*Requirement*
For the string "height", count the lines in the records below that contain it. Answer with that number alone.

*Data records*
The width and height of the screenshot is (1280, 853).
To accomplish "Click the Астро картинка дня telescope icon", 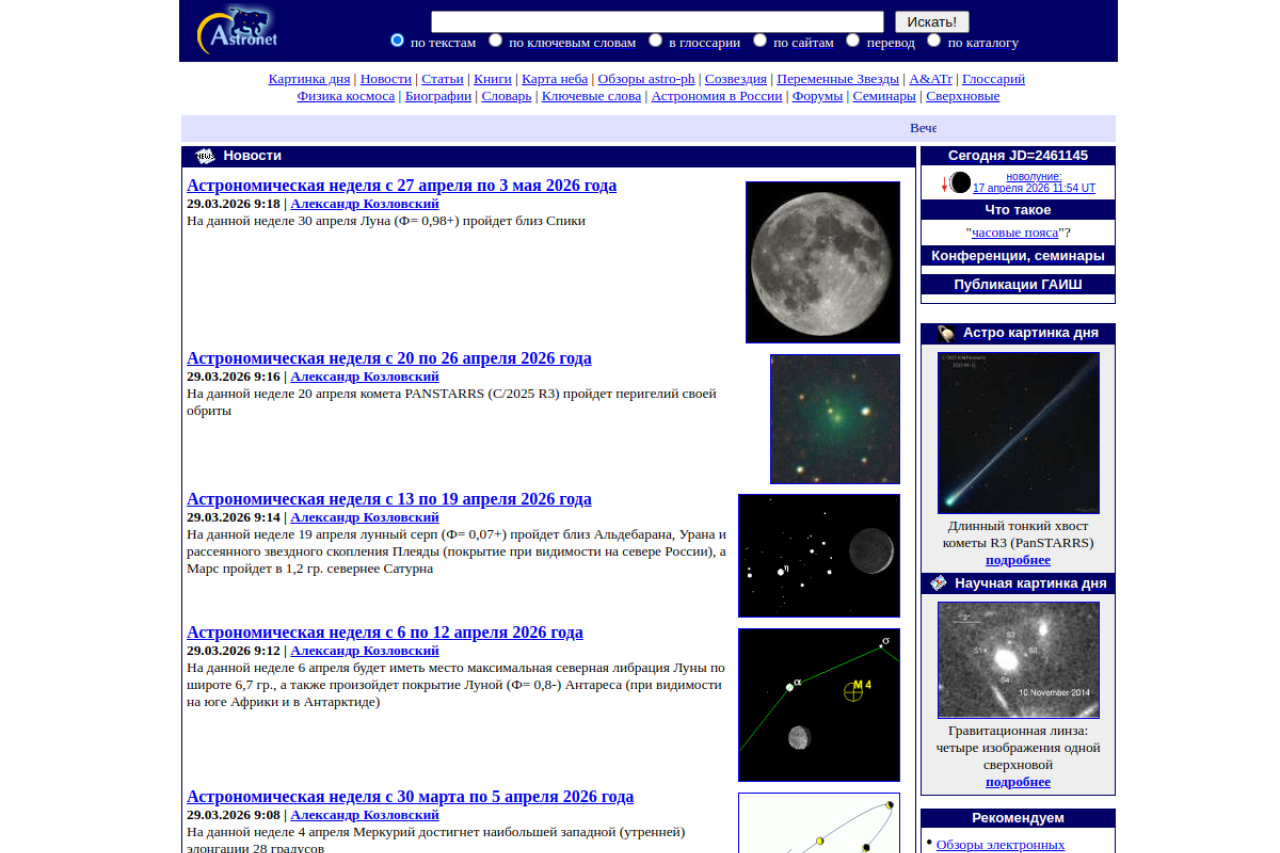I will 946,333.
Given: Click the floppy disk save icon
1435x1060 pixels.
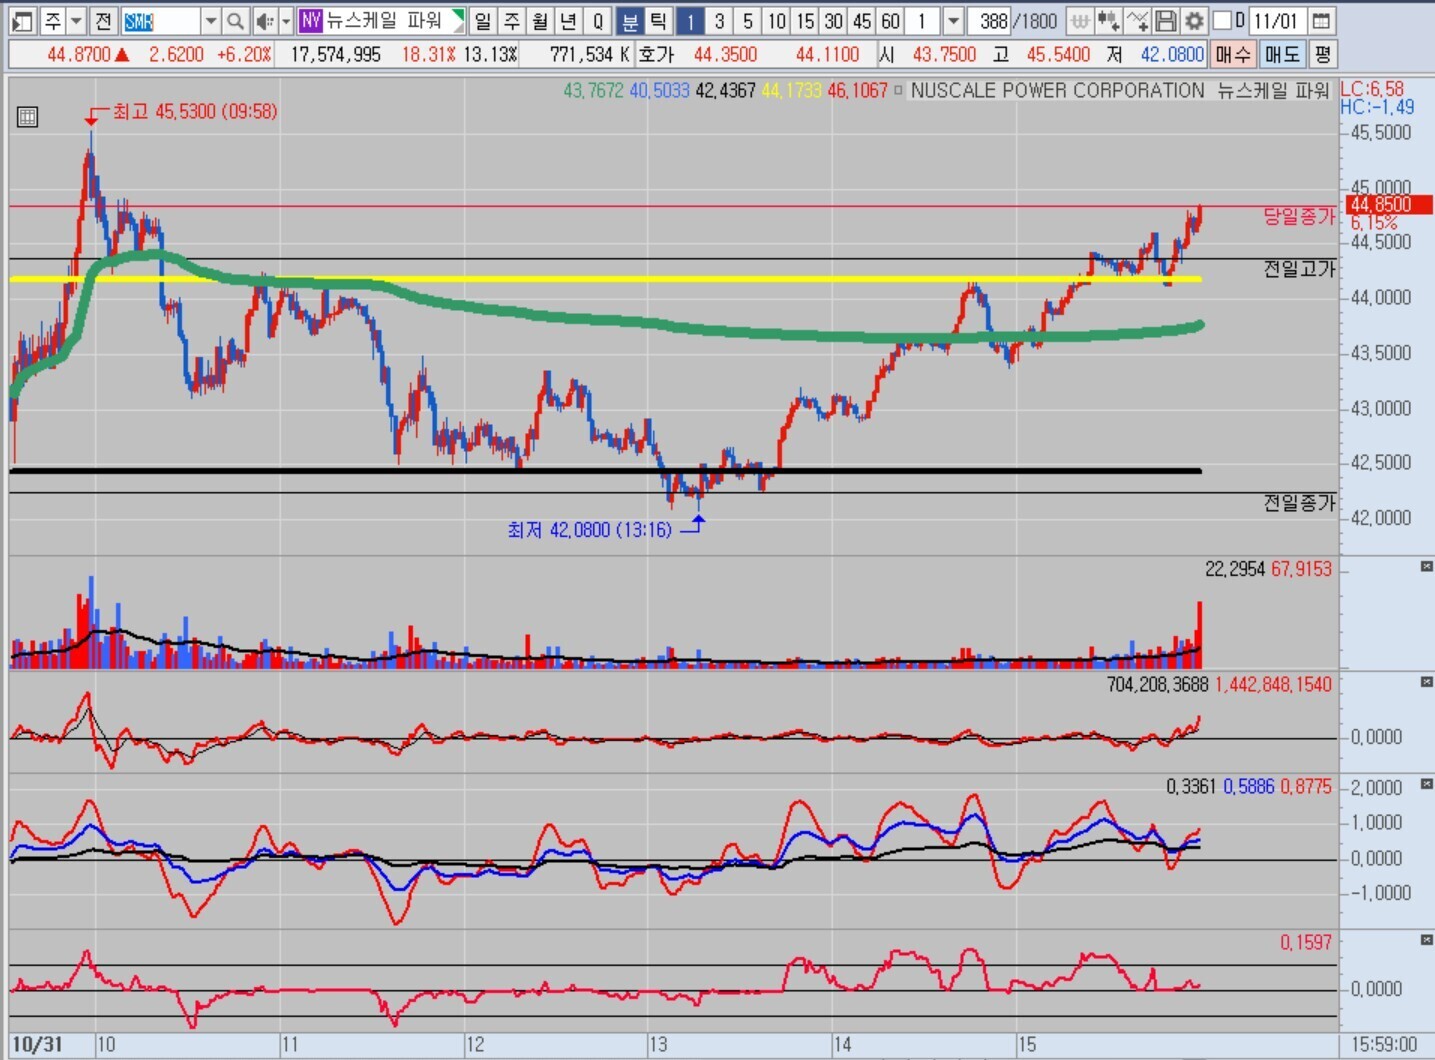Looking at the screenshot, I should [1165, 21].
---
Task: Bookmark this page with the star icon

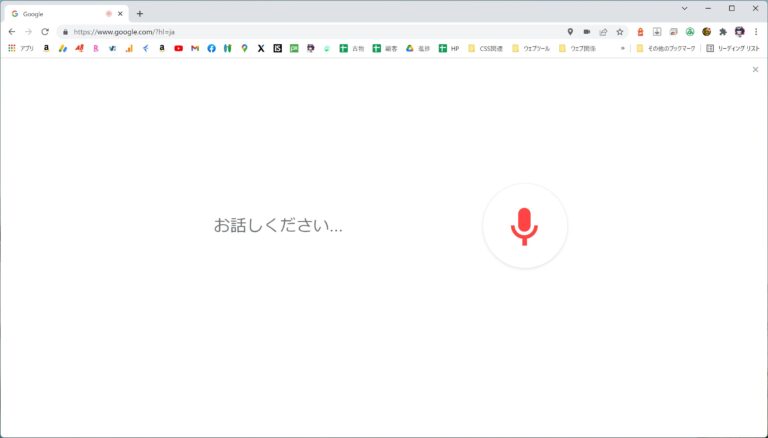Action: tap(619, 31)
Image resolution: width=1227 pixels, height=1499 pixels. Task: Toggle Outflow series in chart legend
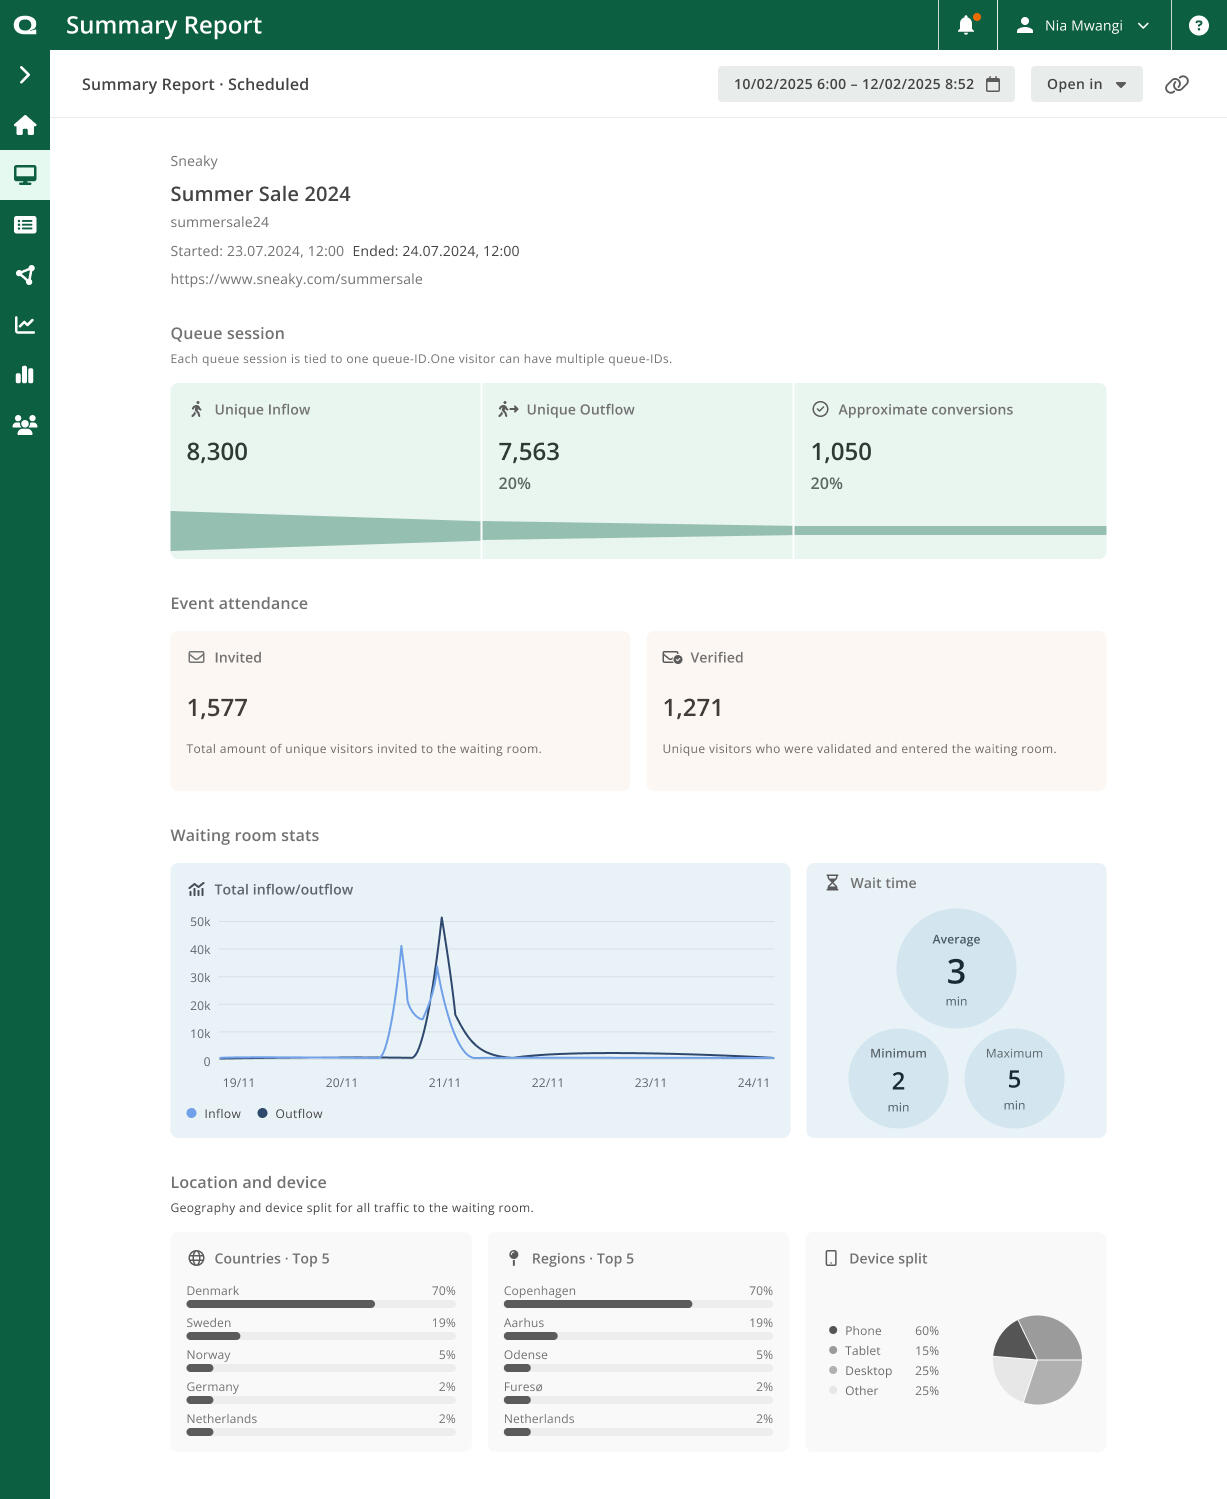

*Final answer*
2